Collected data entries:
################

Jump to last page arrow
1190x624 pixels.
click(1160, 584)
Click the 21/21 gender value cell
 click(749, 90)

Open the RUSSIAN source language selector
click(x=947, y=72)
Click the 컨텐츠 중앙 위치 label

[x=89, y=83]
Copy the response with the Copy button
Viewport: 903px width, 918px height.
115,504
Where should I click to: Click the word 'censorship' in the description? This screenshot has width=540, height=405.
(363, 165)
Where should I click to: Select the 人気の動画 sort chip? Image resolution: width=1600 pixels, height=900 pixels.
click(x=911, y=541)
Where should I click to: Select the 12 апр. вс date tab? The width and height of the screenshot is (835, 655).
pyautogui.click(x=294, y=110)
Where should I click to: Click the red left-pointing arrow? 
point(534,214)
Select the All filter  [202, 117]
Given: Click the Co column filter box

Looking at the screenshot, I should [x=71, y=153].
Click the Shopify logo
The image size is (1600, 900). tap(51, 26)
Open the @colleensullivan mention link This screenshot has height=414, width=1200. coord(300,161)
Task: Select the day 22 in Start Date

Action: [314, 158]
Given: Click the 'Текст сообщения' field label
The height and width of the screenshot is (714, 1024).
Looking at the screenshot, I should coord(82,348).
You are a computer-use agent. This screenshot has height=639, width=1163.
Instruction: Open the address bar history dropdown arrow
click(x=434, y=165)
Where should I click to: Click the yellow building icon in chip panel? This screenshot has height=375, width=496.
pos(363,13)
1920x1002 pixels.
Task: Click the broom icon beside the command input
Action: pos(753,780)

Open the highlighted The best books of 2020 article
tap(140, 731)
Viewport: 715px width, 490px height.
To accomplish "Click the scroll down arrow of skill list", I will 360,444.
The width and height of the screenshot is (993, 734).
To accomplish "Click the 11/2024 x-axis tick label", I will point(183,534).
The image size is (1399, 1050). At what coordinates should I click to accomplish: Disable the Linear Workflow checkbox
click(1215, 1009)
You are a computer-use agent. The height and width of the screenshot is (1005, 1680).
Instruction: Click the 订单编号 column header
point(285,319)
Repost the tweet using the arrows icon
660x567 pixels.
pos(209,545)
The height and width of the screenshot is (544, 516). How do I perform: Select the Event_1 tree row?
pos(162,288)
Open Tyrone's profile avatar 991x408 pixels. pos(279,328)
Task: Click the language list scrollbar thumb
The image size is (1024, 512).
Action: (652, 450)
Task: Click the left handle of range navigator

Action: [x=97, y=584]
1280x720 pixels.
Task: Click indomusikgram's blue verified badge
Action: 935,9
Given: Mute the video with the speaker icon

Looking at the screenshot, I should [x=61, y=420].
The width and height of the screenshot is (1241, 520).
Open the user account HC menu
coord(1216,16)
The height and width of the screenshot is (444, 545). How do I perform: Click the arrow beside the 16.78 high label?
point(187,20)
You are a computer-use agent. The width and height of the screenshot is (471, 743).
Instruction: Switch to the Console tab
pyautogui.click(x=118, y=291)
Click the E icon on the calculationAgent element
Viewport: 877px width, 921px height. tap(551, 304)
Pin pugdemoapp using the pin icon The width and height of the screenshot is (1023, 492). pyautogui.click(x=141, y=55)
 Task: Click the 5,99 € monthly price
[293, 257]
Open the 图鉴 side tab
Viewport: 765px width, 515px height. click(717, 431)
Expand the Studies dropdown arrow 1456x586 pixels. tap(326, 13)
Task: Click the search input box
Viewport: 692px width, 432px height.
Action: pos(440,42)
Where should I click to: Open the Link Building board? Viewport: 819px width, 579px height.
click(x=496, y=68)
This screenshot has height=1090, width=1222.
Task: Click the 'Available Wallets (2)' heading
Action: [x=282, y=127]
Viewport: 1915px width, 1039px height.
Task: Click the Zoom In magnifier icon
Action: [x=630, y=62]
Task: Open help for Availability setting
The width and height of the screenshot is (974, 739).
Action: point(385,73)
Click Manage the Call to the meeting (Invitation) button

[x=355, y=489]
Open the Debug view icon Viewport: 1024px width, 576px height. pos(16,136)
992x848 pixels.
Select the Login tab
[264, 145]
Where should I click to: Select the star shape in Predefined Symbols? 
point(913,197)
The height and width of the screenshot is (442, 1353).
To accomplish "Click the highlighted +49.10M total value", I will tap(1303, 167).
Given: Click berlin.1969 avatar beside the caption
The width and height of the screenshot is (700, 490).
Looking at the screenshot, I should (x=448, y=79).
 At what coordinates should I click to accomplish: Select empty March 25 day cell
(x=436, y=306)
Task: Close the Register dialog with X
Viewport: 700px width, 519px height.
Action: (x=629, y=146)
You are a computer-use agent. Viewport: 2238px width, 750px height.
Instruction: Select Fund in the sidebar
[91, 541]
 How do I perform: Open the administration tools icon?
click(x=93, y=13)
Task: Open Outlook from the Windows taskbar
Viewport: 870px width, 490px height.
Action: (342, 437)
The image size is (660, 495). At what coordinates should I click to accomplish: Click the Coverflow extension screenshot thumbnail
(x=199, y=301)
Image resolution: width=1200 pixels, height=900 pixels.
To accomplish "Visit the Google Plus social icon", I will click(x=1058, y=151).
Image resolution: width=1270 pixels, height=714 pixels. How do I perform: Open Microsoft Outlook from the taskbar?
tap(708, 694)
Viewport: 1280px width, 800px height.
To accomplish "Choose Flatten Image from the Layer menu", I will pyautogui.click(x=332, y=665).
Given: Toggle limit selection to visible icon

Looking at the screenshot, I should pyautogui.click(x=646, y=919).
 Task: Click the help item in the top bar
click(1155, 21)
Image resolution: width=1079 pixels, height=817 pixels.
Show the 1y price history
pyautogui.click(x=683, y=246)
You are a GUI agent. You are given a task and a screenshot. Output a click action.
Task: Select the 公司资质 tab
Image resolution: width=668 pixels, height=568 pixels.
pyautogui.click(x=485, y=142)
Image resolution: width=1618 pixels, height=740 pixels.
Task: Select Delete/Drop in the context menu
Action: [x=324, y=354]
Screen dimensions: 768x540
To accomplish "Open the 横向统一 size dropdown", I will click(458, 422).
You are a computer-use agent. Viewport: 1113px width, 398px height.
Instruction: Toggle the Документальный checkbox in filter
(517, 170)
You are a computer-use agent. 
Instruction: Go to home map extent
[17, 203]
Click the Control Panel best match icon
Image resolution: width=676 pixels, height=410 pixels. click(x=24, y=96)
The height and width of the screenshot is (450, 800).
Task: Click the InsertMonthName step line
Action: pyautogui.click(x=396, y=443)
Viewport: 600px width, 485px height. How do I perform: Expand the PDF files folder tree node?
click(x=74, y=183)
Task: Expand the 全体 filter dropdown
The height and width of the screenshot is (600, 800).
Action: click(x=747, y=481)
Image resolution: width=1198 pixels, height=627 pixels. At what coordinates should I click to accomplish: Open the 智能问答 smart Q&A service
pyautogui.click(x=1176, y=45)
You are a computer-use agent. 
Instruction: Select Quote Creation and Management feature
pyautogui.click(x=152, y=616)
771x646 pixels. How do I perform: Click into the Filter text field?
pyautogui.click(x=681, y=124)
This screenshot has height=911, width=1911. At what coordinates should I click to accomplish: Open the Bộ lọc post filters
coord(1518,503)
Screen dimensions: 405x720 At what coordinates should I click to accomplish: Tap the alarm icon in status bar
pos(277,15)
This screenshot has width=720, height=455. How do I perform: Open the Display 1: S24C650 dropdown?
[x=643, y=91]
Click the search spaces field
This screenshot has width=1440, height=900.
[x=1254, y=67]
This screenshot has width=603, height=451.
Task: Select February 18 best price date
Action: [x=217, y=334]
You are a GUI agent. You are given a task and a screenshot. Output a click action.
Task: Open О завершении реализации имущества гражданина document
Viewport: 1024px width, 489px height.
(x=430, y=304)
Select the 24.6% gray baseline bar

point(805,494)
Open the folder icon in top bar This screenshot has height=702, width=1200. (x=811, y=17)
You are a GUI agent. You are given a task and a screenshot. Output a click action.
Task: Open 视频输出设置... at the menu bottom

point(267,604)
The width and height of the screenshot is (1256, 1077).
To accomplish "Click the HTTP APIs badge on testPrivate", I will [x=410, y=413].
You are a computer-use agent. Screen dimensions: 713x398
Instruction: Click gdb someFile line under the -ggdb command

################

**ASSIGNED TASK:**
Print, without alteration, only the lines above between the one holding "Where should I click to: Select the star" and the one holding "Task: Select the 公司资质 tab", inclusive.

**PROBLEM SOLUTION:**
Where should I click to: Select the star shape in Predefined Symbols? 
point(913,197)
The height and width of the screenshot is (442, 1353).
To accomplish "Click the highlighted +49.10M total value", I will tap(1303, 167).
Given: Click berlin.1969 avatar beside the caption
The width and height of the screenshot is (700, 490).
Looking at the screenshot, I should (x=448, y=79).
 At what coordinates should I click to accomplish: Select empty March 25 day cell
(x=436, y=306)
Task: Close the Register dialog with X
Viewport: 700px width, 519px height.
Action: (x=629, y=146)
You are a computer-use agent. Viewport: 2238px width, 750px height.
Instruction: Select Fund in the sidebar
[91, 541]
 How do I perform: Open the administration tools icon?
click(x=93, y=13)
Task: Open Outlook from the Windows taskbar
Viewport: 870px width, 490px height.
Action: (342, 437)
The image size is (660, 495). At what coordinates should I click to accomplish: Click the Coverflow extension screenshot thumbnail
(x=199, y=301)
Image resolution: width=1200 pixels, height=900 pixels.
To accomplish "Visit the Google Plus social icon", I will click(x=1058, y=151).
Image resolution: width=1270 pixels, height=714 pixels. How do I perform: Open Microsoft Outlook from the taskbar?
tap(708, 694)
Viewport: 1280px width, 800px height.
To accomplish "Choose Flatten Image from the Layer menu", I will pyautogui.click(x=332, y=665).
Given: Toggle limit selection to visible icon

Looking at the screenshot, I should pyautogui.click(x=646, y=919).
 Task: Click the help item in the top bar
click(1155, 21)
Image resolution: width=1079 pixels, height=817 pixels.
Show the 1y price history
pyautogui.click(x=683, y=246)
You are a GUI agent. You are given a task and a screenshot. Output a click action.
Task: Select the 公司资质 tab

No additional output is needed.